He’s not playing in public any longer. You’ve got a nice room. Why don’t you invite him to play Koerner Hall?

We’ve done that. We’d love to have him. But, you’re right, he’s stopped playing. He said flat out, “I just can’t. No can do.” Which is something I don’t understand, honestly.

The Royal Conservatory is involved in music education in Indigenous communities. Given his First Nations heritage, did that come up when you spoke with him?

Actually, we had an Indigenous group play for Robbie at the Royal Occasion. He said the fact that we were aware enough to have an Indigenous group play for him was a revelation. He was very pleased.

The Royal Conservatory has been involved in implementing music and the arts into public schools for years. You’ve had success, in particular, with Indigenous students. What’s the key there?

The key, in any classroom, is getting into the classroom on a daily basis. That’s the big win. Now, coming into the Indigenous community specifically, what we’ve learned is to be careful to never be prescriptive. We’ve always asked. They’re leading the way. We’re helping. For Indigenous communities, they believe traditional learning needs to be hands-on. The great oral tradition in Indigenous communities relates to storytelling. It’s social. I think we can all relate to that. One of the issues in public education is for a lot of kids, that’s how they learn. They need the five senses to be engaged – not just one or two.

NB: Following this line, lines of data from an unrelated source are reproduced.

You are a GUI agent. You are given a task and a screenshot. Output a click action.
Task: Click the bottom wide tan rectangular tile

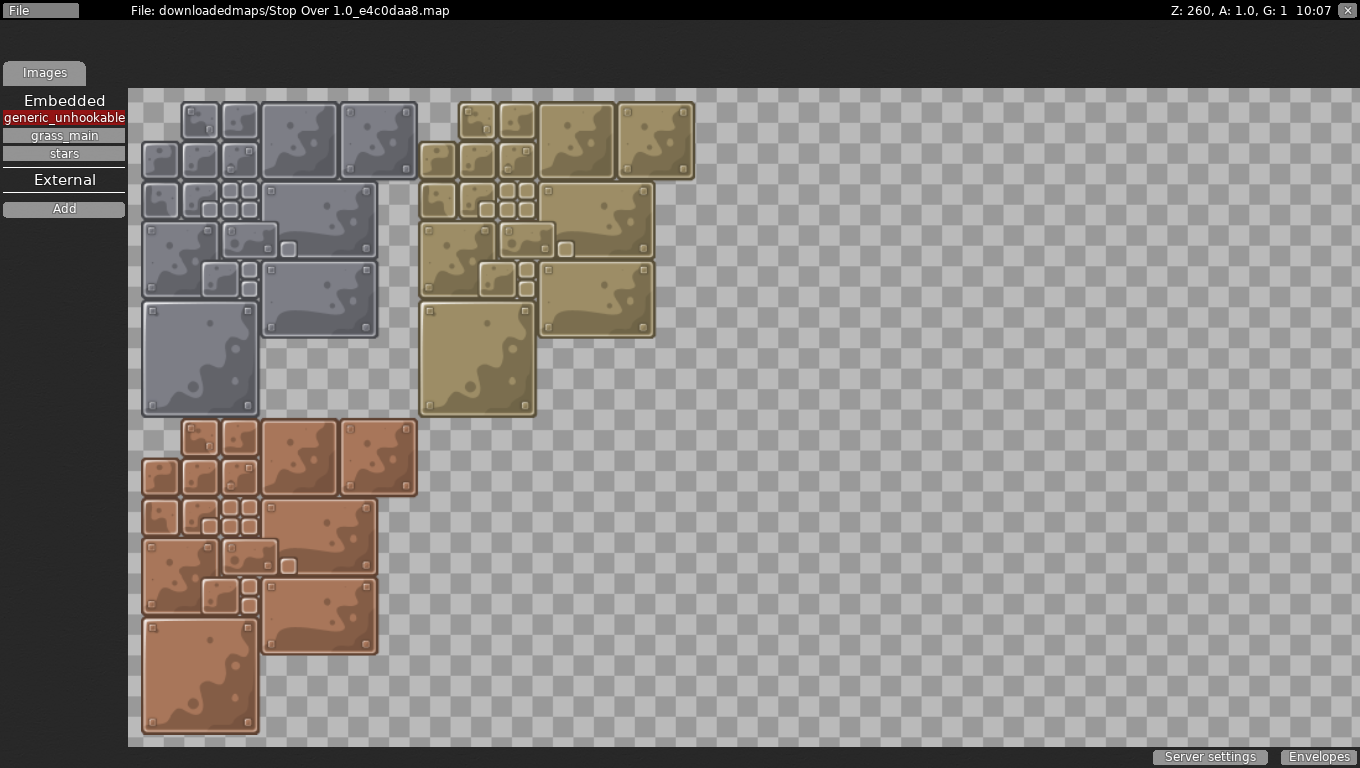[596, 299]
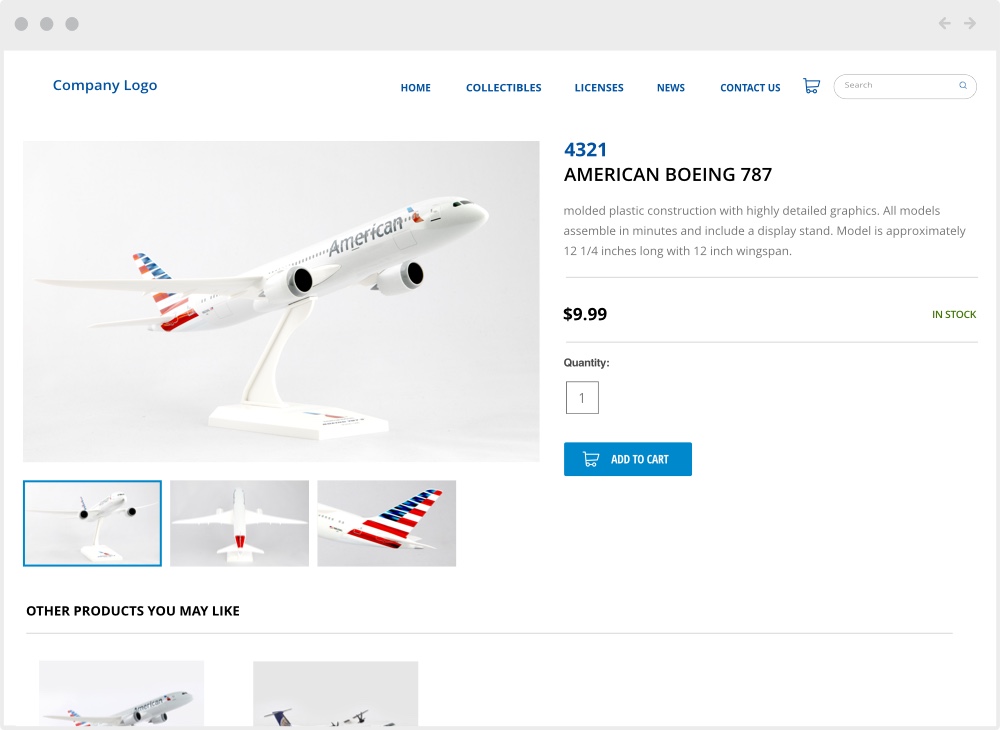Open the shopping cart icon in header
The width and height of the screenshot is (1000, 730).
pos(811,86)
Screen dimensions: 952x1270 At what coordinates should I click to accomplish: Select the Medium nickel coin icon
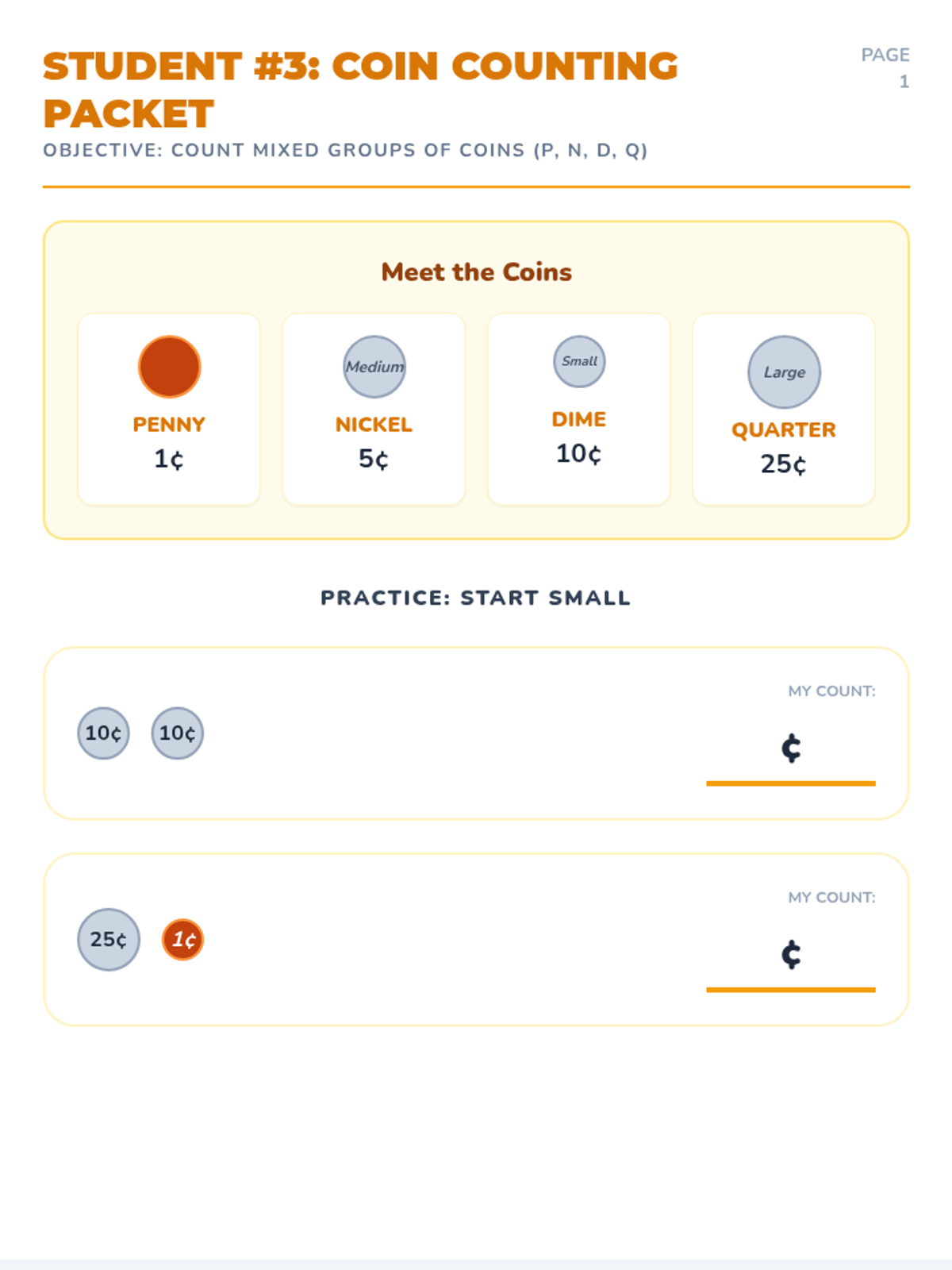point(374,367)
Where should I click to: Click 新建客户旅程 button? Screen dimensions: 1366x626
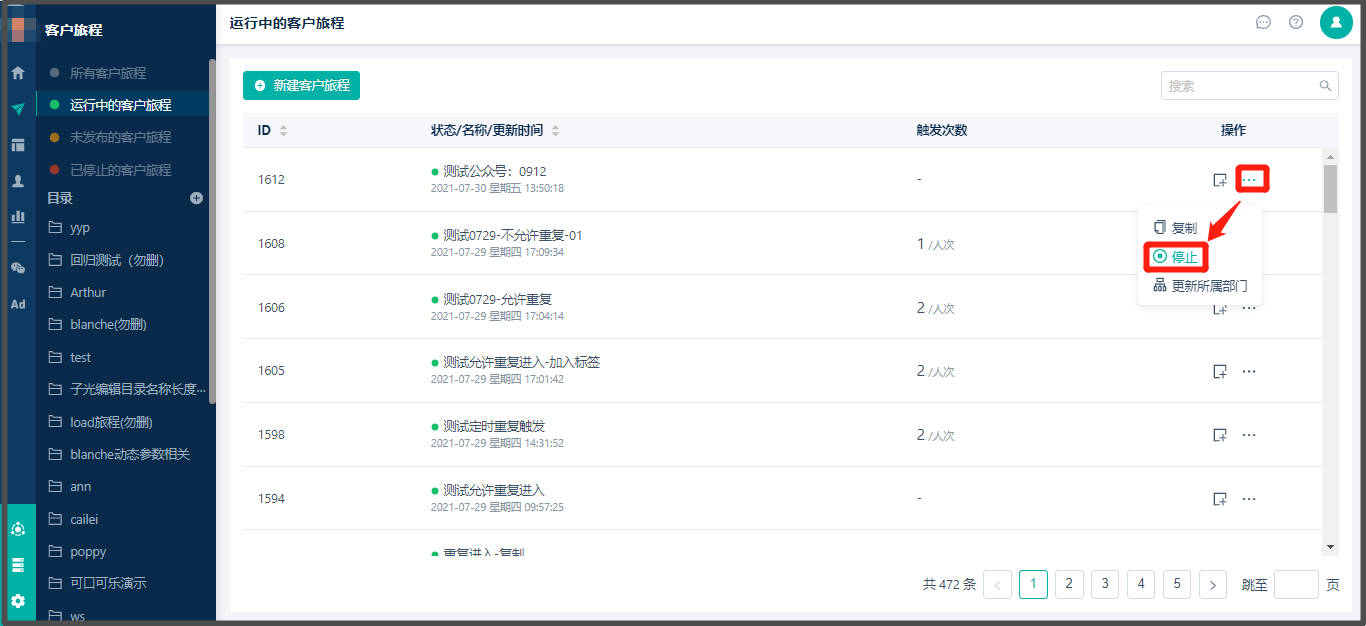pyautogui.click(x=301, y=86)
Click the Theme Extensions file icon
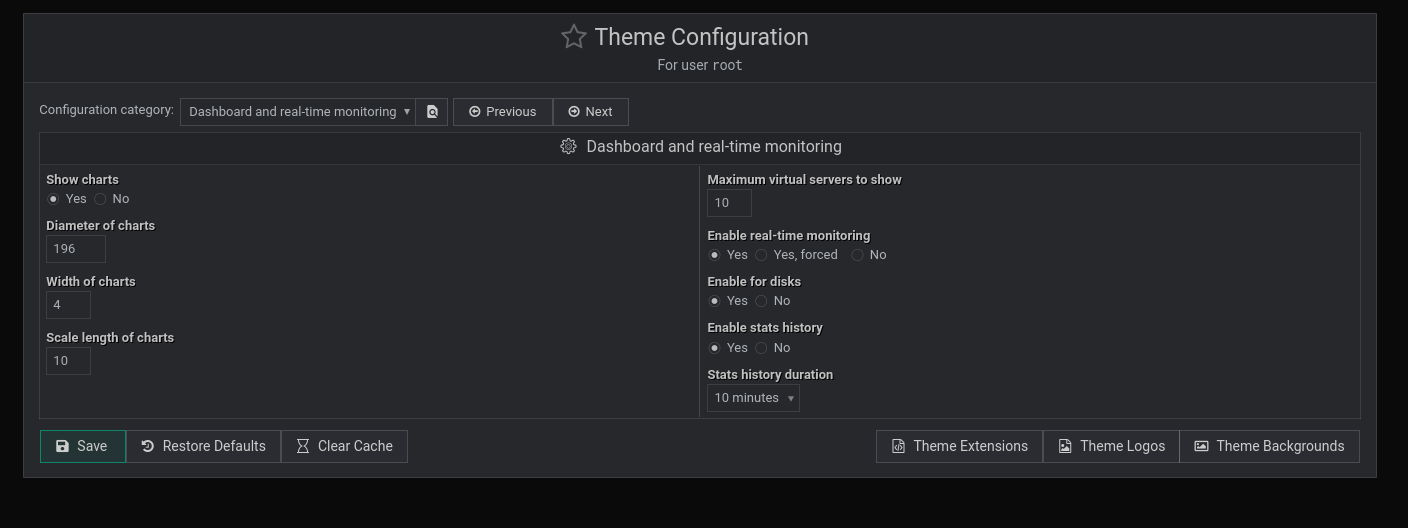 (898, 446)
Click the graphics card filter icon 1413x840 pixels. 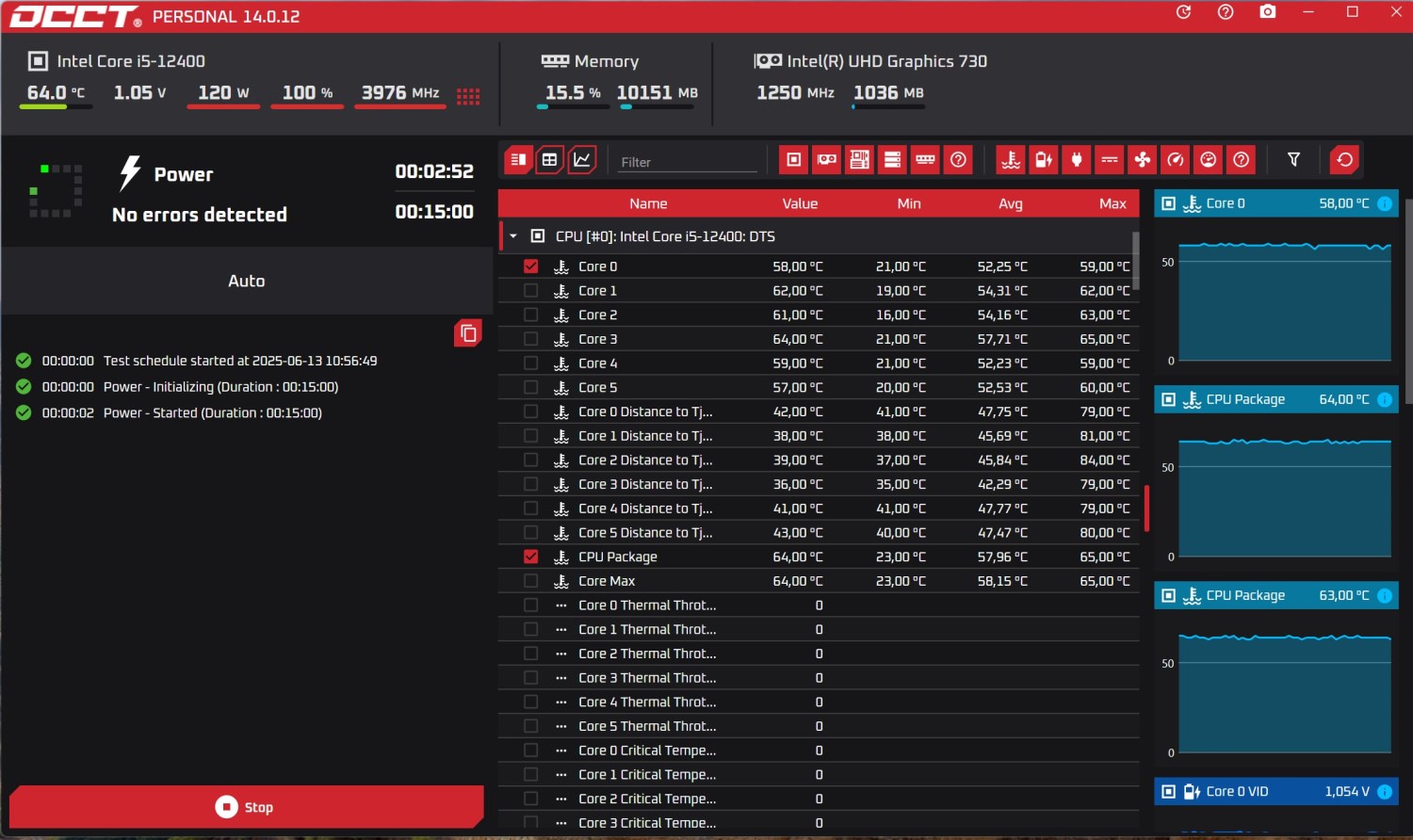click(827, 160)
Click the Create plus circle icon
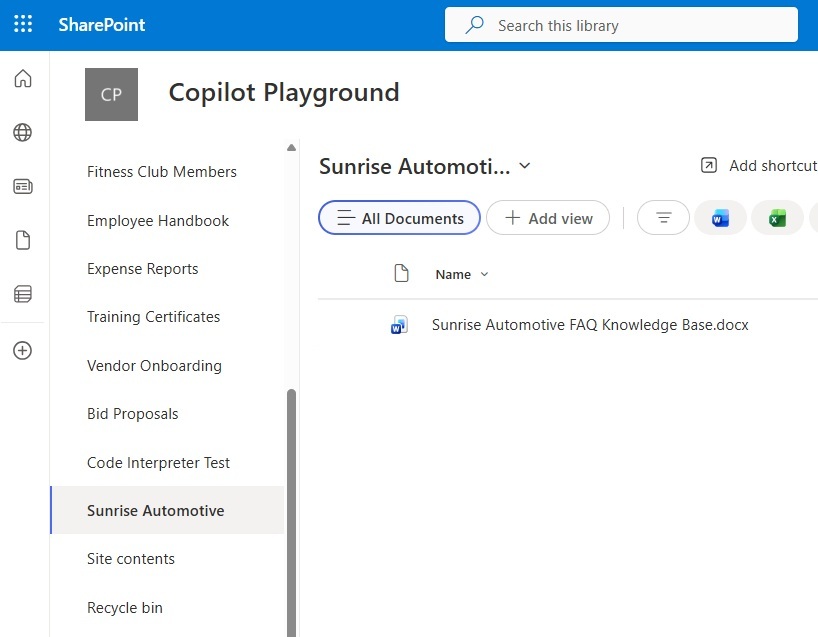This screenshot has width=818, height=637. 22,351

One of your new programs is YouthBeat, an iPad application. It’s a group thing?

It has to do with the fundamentals of music-making and creation. The kids work in teams. They’re excited. They’re happy. I believe 25 First Nations communities have signed up for YouthBeat in the fall. We’ve also created a website,, where artists and elders tell their stories through videos. Teachers will be able to consult this resource. It solves a big problem for them. The history curriculum is being changed. There’s a mandate to relate the Indigenous experience. The problem is that teachers have no clue how to do it.

No clue, or is it that they’re a little wary?

They’re sensitive about representing it in the wrong way or saying the wrong thing. We’re saying, fine, so just talk. It’s a solution to a problem. A lot of times in public education, you have a great idea. But you just don’t know how to execute it. We’re connecting two parties.

You’re working with the Vancouver School Board, and one of the YouthBeat pilot sites was in Winnipeg. You’ve had success in the past in Fort McMurray, Alta. What’s the secret?

There are a lot of students who don’t connect with formalized, intellectual learning. There are students who are new immigrants who are at sea with a lot of this. There’s a disconnect, and, ultimately, they’re not interested. They disengage. The thing today is that with all the digital things, students are used to finding out things on their own – being creative. So, when they’re just sitting and listening, it doesn’t work for a lot of kids. So schools are trying to facilitate a change in approach. We’re trying to help. The reason we had success in Fort McMurray is that we made it fun.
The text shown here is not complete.